KEYWORDs Overview
Keywords Extraction Platform is an automated system for crawling, extracting, and analyzing the frequency of bilingual keywords (Vietnamese + English) from corporate annual reports and business documents. The system is designed specifically to help financial and SEO researchers analyze technology trends, digital transformation strategies, and corporate focus areas through reporting language.
1. System Architecture
The application is built on a containerized Docker model with the following core components:
- Frontend (React + Vite, TypeScript): Provides a real-time control dashboard, charts analyzing keyword categories, an interactive word cloud, and a visual heatmap table.
- Backend API (FastAPI, Python 3.11): Handles Google OAuth2 authentication, session management, and real-time WebSocket progress reporting.
- Task Queue (Celery + Redis 7): Manages background document extraction queues sequentially to protect VPS computing resources.
- Document Extraction Engine: Integrates specialized libraries for multi-format processing (PyMuPDF, pdfplumber, python-docx, openpyxl, pandas) and a local OCR engine (EasyOCR).
- Database (SQLite): Stores job history, keyword frequency results, and user-scoped workspace settings.
2. 11 Default Technology & Finance Keyword Groups
The system dynamically loads and categorizes keywords into 11 specialized groups:
- Data Infrastructure: Data management, Big Data, data warehousing.
- Analytics & AI: Machine Learning, predictive analytics, Natural Language Processing (NLP).
- Cloud Infrastructure: Cloud computing, SaaS, microservices.
- Ledger Technology & Security: Blockchain, cryptography, cybersecurity.
- Governance & Operations: RegTech, compliance, risk management.
- Open Banking: API banking, open finance, BaaS.
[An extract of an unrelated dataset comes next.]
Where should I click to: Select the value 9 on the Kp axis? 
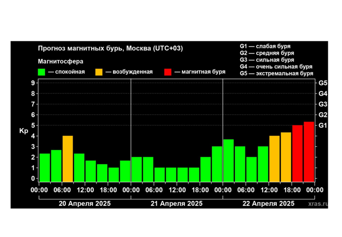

- Digital Banking Services: Mobile banking, electronic identity (eKYC).
- Lending & Fundraising: Peer-to-peer (P2P) lending, crowdfunding, buy now pay later (BNPL).
- Payments & Digital Wallets: E-wallets, QR code payments, contactless payments.
- New Financial Products: InsurTech, WealthTech, robo-advisors.
- Smart Governance & Marketing: Digital marketing, CRM, customer analytics.
3. Workspace Isolation Model
To support multiple researchers using the same system without mutual interference, KEYWORDs implements strict user-level workspace isolation:
- User-scoped Settings: Each logged-in email owns an independent Google Drive folder configuration (
gdrive_folder_id) and active keywords file (keywords_xlsx). - Job Snapshotting: When an extraction job is launched, the system snapshots the Drive folder ID and keywords file path at that exact moment. This ensures extraction results remain auditable and consistent even if the user edits settings later.
- Task Independence: Users can only manage (stop, resume, diagnose, delete) jobs they created. Launching a new job for user A does not terminate or affect active jobs for user B.